To be done
Reproduce the listing below line for line, with every character unchanged.

[Begin Given data]

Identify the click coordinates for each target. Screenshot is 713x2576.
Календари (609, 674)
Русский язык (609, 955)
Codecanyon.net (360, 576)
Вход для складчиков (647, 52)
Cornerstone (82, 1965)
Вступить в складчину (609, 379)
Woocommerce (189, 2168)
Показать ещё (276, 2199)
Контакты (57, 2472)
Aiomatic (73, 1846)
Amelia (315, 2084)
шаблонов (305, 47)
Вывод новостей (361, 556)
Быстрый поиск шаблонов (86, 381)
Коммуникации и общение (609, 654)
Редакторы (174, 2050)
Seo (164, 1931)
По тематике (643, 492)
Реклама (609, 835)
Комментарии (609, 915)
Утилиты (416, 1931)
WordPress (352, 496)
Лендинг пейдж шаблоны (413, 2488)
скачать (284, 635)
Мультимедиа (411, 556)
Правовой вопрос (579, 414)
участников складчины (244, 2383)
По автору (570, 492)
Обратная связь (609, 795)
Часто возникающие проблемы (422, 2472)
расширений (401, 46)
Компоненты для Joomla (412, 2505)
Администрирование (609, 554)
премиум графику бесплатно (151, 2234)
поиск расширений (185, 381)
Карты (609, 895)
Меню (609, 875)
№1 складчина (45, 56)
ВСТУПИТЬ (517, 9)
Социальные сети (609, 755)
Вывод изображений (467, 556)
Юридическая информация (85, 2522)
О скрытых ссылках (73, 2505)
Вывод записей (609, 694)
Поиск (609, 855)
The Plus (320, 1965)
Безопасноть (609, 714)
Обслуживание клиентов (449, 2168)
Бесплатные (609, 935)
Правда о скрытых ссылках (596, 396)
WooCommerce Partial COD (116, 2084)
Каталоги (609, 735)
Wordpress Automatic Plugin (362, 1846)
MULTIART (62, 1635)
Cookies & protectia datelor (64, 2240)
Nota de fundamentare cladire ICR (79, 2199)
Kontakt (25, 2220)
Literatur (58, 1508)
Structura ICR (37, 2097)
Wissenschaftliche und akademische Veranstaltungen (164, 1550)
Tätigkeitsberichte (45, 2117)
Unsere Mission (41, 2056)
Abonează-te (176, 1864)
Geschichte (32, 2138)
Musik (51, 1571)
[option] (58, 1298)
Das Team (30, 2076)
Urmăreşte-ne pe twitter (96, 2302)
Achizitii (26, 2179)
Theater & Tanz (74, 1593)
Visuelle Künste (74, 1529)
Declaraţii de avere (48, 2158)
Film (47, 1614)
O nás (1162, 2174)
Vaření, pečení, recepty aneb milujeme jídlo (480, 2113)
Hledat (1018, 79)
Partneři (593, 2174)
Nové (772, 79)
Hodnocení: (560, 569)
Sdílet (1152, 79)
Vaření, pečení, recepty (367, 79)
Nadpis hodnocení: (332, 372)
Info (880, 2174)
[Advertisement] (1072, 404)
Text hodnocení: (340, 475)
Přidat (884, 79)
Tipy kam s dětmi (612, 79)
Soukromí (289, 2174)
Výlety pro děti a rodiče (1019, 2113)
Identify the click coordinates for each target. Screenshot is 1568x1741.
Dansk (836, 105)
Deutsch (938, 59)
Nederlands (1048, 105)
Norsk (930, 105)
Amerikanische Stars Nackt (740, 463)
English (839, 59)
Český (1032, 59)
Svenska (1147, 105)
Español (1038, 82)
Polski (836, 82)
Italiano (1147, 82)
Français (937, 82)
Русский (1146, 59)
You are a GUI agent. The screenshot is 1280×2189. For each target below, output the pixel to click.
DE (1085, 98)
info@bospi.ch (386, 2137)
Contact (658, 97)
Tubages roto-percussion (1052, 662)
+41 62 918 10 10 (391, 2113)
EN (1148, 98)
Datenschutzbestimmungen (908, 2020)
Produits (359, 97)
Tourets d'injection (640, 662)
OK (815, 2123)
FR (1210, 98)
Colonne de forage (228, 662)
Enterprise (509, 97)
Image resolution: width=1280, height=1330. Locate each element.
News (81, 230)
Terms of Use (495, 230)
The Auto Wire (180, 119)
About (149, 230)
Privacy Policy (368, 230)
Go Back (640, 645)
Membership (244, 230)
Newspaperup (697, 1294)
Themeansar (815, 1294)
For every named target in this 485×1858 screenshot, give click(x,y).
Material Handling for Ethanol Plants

[End Given data]

The solution
Identify the click coordinates for each target. Screenshot is 713x2576.
Календари (609, 674)
Русский язык (609, 955)
Codecanyon.net (360, 576)
Вход для складчиков (647, 52)
Cornerstone (82, 1965)
Вступить в складчину (609, 379)
Woocommerce (189, 2168)
Показать ещё (276, 2199)
Контакты (57, 2472)
Aiomatic (73, 1846)
Amelia (315, 2084)
шаблонов (305, 47)
Вывод новостей (361, 556)
Быстрый поиск шаблонов (86, 381)
Коммуникации и общение (609, 654)
Редакторы (174, 2050)
Seo (164, 1931)
По тематике (643, 492)
Реклама (609, 835)
Комментарии (609, 915)
Утилиты (416, 1931)
WordPress (352, 496)
Лендинг пейдж шаблоны (413, 2488)
скачать (284, 635)
Мультимедиа (411, 556)
Правовой вопрос (579, 414)
участников складчины (244, 2383)
По автору (570, 492)
Обратная связь (609, 795)
Часто возникающие проблемы (422, 2472)
расширений (401, 46)
Компоненты для Joomla (412, 2505)
Администрирование (609, 554)
премиум графику бесплатно (151, 2234)
поиск расширений (185, 381)
Карты (609, 895)
Меню (609, 875)
№1 складчина (45, 56)
ВСТУПИТЬ (517, 9)
Социальные сети (609, 755)
Вывод изображений (467, 556)
Юридическая информация (85, 2522)
О скрытых ссылках (73, 2505)
Вывод записей (609, 694)
Поиск (609, 855)
The Plus (320, 1965)
Безопасноть (609, 714)
Обслуживание клиентов (449, 2168)
Бесплатные (609, 935)
Правда о скрытых ссылках (596, 396)
WooCommerce Partial COD (116, 2084)
Каталоги (609, 735)
Wordpress Automatic Plugin (362, 1846)
MULTIART (62, 1635)
Cookies & protectia datelor (64, 2240)
Nota de fundamentare cladire ICR (79, 2199)
Kontakt (25, 2220)
Literatur (58, 1508)
Structura ICR (37, 2097)
Wissenschaftliche und akademische Veranstaltungen (164, 1550)
Tätigkeitsberichte (45, 2117)
Unsere Mission (41, 2056)
Abonează-te (176, 1864)
Geschichte (32, 2138)
Musik (51, 1571)
[option] (58, 1298)
Das Team (30, 2076)
Urmăreşte-ne pe twitter (96, 2302)
Achizitii (26, 2179)
Theater & Tanz (74, 1593)
Visuelle Künste (74, 1529)
Declaraţii de avere (48, 2158)
Film (47, 1614)
O nás (1162, 2174)
Vaření, pečení, recepty aneb milujeme jídlo (480, 2113)
Hledat (1018, 79)
Partneři (593, 2174)
Nové (772, 79)
Hodnocení: (560, 569)
Sdílet (1152, 79)
Vaření, pečení, recepty (367, 79)
Nadpis hodnocení: (332, 372)
Info (880, 2174)
[Advertisement] (1072, 404)
Text hodnocení: (340, 475)
Přidat (884, 79)
Tipy kam s dětmi (612, 79)
Soukromí (289, 2174)
Výlety pro děti a rodiče (1019, 2113)
Identify the click coordinates for each target. Screenshot is 1568x1741.
Dansk (836, 105)
Deutsch (938, 59)
Nederlands (1048, 105)
Norsk (930, 105)
Amerikanische Stars Nackt (740, 463)
English (839, 59)
Český (1032, 59)
Svenska (1147, 105)
Español (1038, 82)
Polski (836, 82)
Italiano (1147, 82)
Français (937, 82)
Русский (1146, 59)
You are a GUI agent. The screenshot is 1280×2189. For each target below, output the pixel to click.
DE (1085, 98)
info@bospi.ch (386, 2137)
Contact (658, 97)
Tubages roto-percussion (1052, 662)
+41 62 918 10 10 (391, 2113)
EN (1148, 98)
Datenschutzbestimmungen (908, 2020)
Produits (359, 97)
Tourets d'injection (640, 662)
OK (815, 2123)
FR (1210, 98)
Colonne de forage (228, 662)
Enterprise (509, 97)
Image resolution: width=1280, height=1330. Locate each element.
News (81, 230)
Terms of Use (495, 230)
The Auto Wire (180, 119)
About (149, 230)
Privacy Policy (368, 230)
Go Back (640, 645)
Membership (244, 230)
Newspaperup (697, 1294)
Themeansar (815, 1294)
For every named target in this 485×1858 screenshot, give click(x,y).
Material Handling for Ethanol Plants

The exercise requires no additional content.